Instruction: Could you copy word for word the data below, from the line containing "Task: Select Non" through the line containing "Action: [x=257, y=410]", both lines included? Leave the pictures out of your answer.

Data excerpts:
========================

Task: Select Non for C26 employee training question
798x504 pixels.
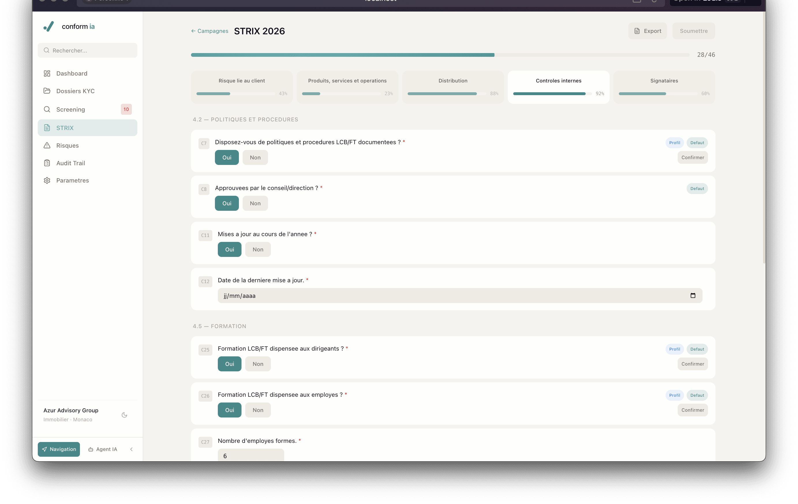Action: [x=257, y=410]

========================

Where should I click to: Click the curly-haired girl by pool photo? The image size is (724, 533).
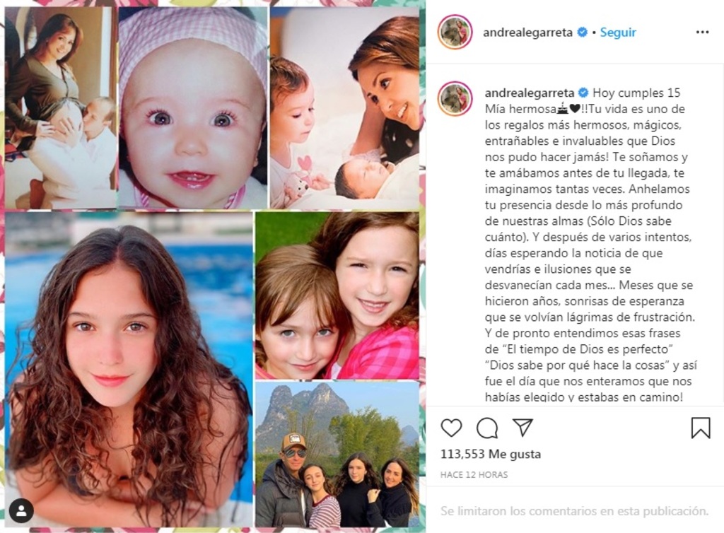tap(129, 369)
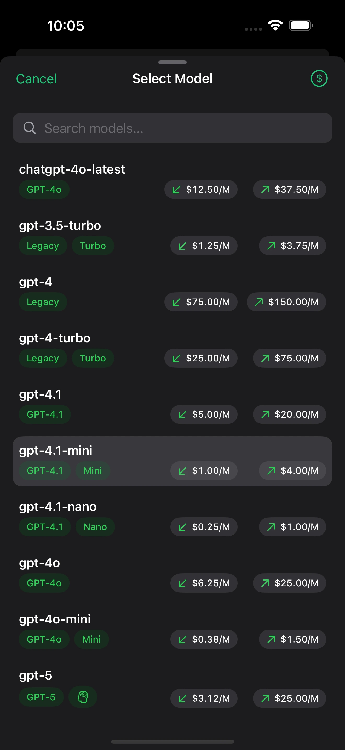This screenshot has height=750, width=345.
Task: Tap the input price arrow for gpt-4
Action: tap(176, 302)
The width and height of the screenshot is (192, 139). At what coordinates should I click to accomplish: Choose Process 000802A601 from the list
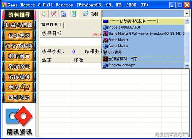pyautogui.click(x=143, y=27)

========================

Full response:
Task: Select Non for C26 employee training question
798x504 pixels.
Action: [x=257, y=410]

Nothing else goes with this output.